Lo cierto fue que, gracias al providencial dinero, podía comprar más material para seguir trabajando.

- Con este dinero, podré comprar cuero suficiente para hacer dos pares.

A la siguiente noche estuvo cortando con mucho afán la suela precisa para fabricar dos pares más. Como el día anterior, sucedió que estaba muy cansado y se fue a la cama, pensado continuar el trabajo al otro día.

- Desengáñate, remendón -le decía su mujer. Estos pares no podrás venderlos tan bien como el anterior. Lo que tú haces, y no es por criticar, no se puede comparar.

- Lo intentaré, mujer, lo intentaré -prometió él.

- Será igual por mucho que lo intentes. Reconoce que los zapatos de ayer eran únicos.

¡Cuál no sería la sorpresa del matrimonio cuando a la mañana siguiente vieron sobre la mesa, bien alineados, dos pares de zapatos de la mejor calidad!

- ¡Qué maravilla!
- ¡Qué preciosidad!
- ¡Ay, marido, que ricos nos vamos a hacer si ésto sigue así!
- Mira: yo creo que lo mejor será que hoy pongas una buena olla para celebrarlo -dijo el zapatero.

Inmediatamente entraron en la tienda dos caballeros que, entusiasmados con los zapatos, los compraron sin regatear.
El buen zapatero compró abundante material, que para eso tenía la bolsa bien provista.

Cada noche dejaba varios pares de suelas cortadas y al día siguiente siempre ocurría lo mismo: los zapatos, listos y acabados, aparecían sobre la mesa.

Pasó el tiempo, la calidad de los zapatos del zapatero se hizo famosa y nunca le faltaban clientes en su tienda, ni monedas en su caja, ni comida en su mesa. Ya se acercaba la Navidad cuando, muerta de curiosidad, la mujer propuso:

- ¿Qué te parece si bajamos despacito a medianoche para averiguar quién nos está ayudando de esta manera?
- Sí que me gustaría conocer a mi desinteresado amigo -respondió el zapatero.

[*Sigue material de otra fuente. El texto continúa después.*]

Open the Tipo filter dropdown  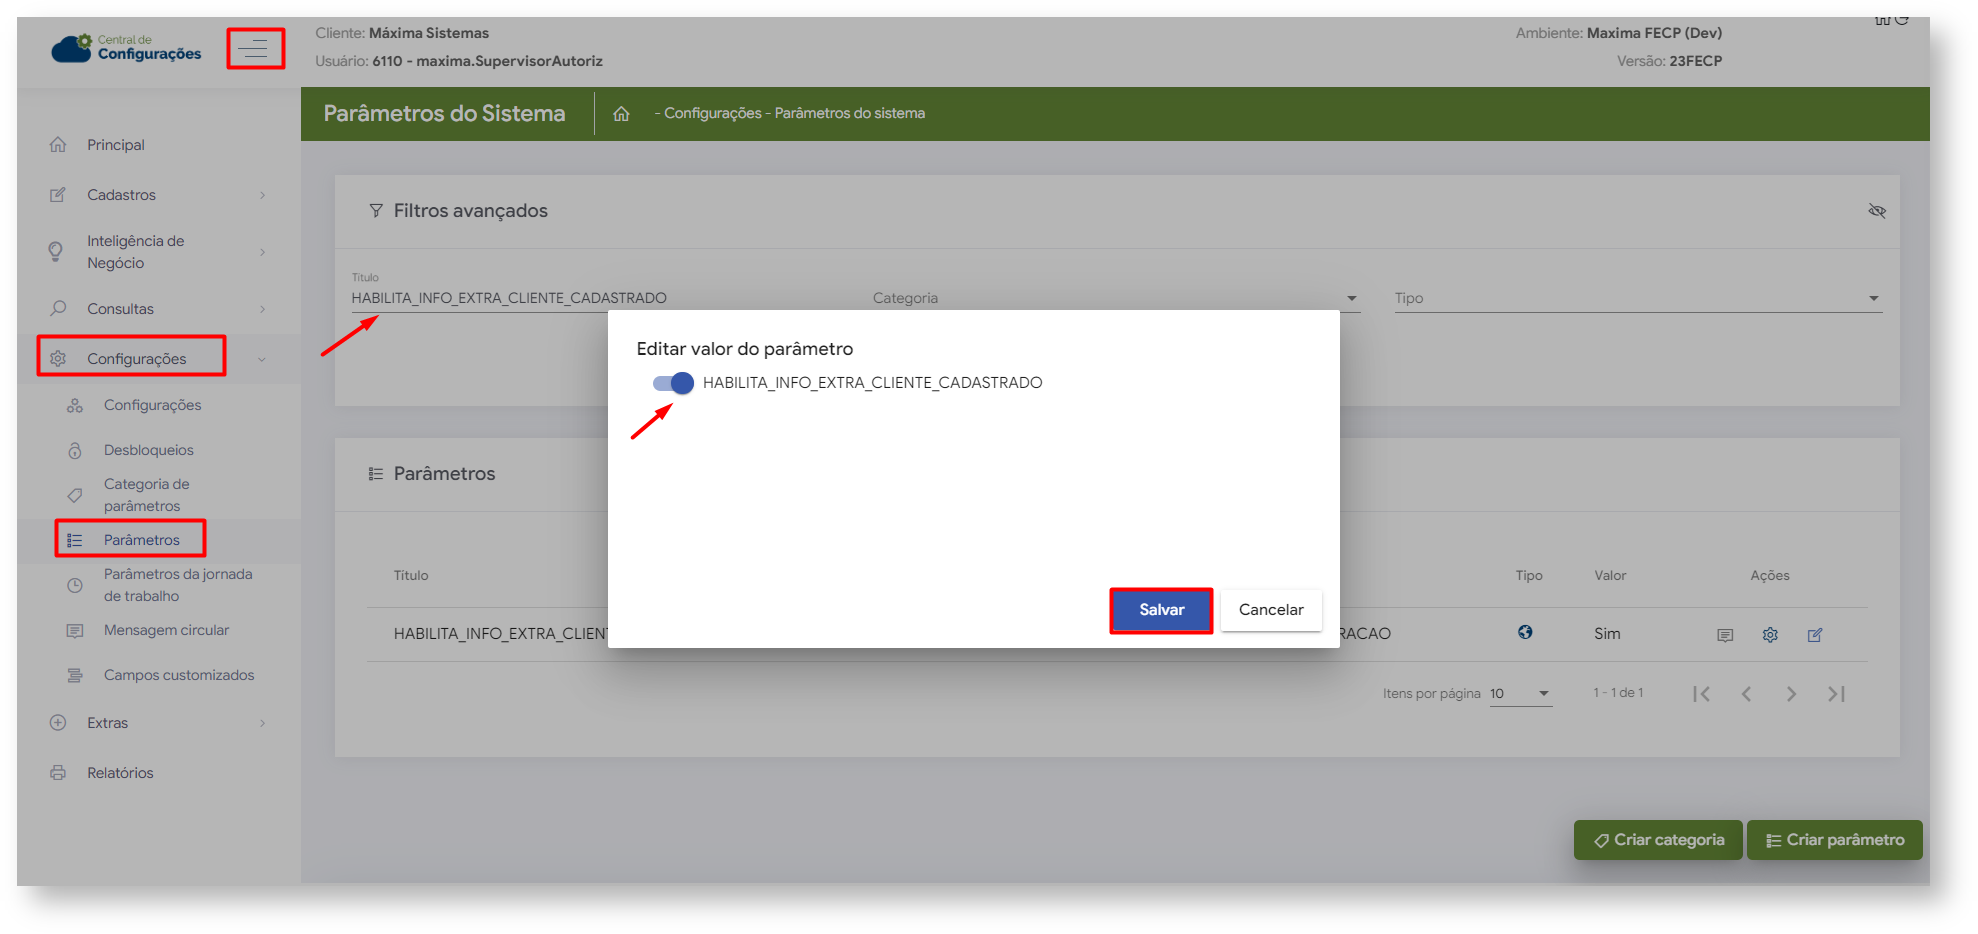click(x=1637, y=298)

Y, dicho y hecho, cuando todo estaba silencioso y temblando de emoción, bajaron muy suavemente las escaleras.
¿Qué fue lo que vieron? Ni más ni menos que un par de graciosos duendecillos descolgándose por la chimenea. El marido se llevó el dedo a los labios para indicarle silencio a su mujer. Escondidos tras un arca, se sorprendieron con la habilidad que desplegaban los duendecillos haciendo zapatos.

La aguja corría y el hilo volaba y en un santiamén terminaron todo el trabajo que el hombre había dejado preparado. Una vez el taller en orden, con aire feliz volvieron a desaparecer por la chimenea, dejando al zapatero y a su mujer estupefactos.

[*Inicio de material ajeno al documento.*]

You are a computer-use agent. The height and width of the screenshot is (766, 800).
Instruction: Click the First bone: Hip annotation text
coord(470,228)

- ¿Has visto? Deben tener el corazón de oro para hacer el bien sin exigir nada a cambio -dijo la mujer.

El marido pensó que habría que pagar de algún modo tanta abnegación.

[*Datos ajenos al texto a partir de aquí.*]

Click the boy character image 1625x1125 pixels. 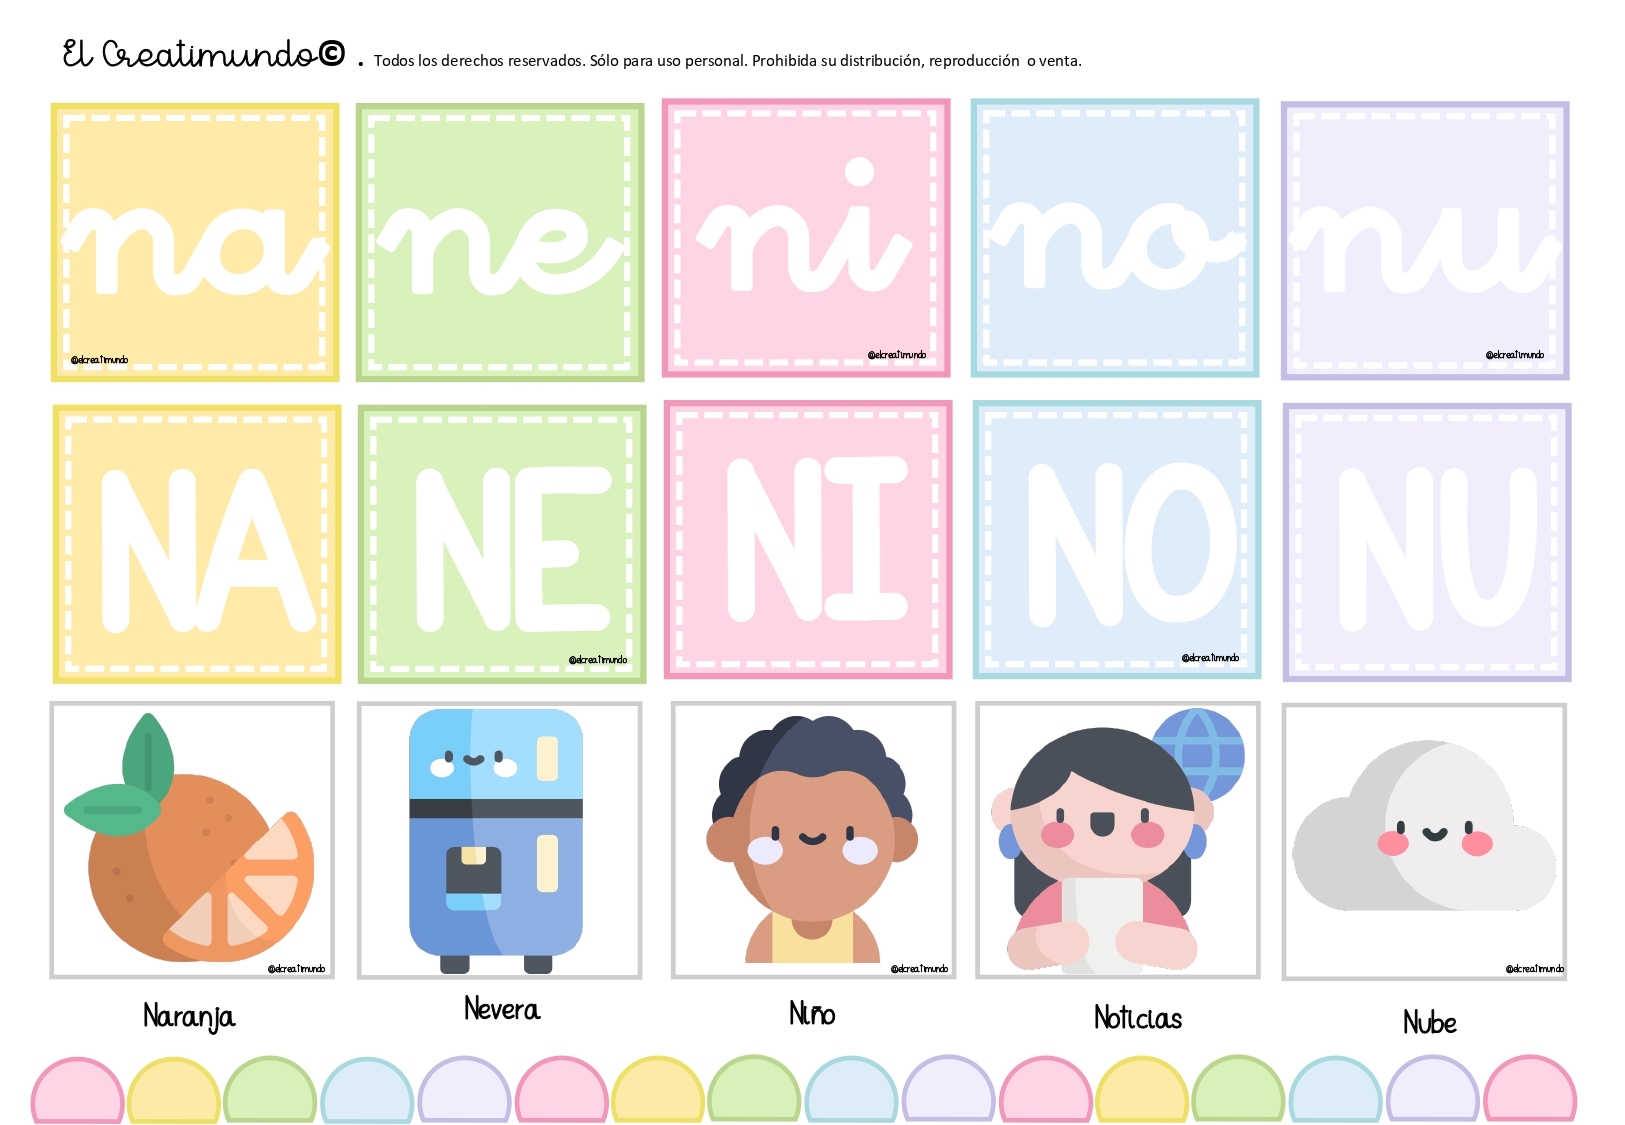[813, 840]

- He observado que los duendecillos no han comido en toda la noche. Y también que tenían frío.
- Dejaremos encendida la estufa, no la chimenea -aceptó ella con alegría.
- Prepárales unas cuantas golosinas. Lo mejor de lo mejor.

A la siguiente noche fueron los duendecillos los asombrados.

- ¡Mira, mira! ¡Qué comida más rica! -dijo uno.
- ¿Podremos probarla?
- Sí, pero cuando hayamos terminado.
- Se ven que son agradecidos...

Empezaron a trabajar a velocidad vertiginosa y al terminar dijeron:

- ¡Ahora, a cenar como reyes!

Así pasaron muchos años. Los duendecillos trabajando para los zapateros y éstos agradeciéndolo. Una noche dejaron para ellos una lezna de oro con la inscripción: "Con todo nuestro afecto".

¡Qué felices se sintieron los duendecillos!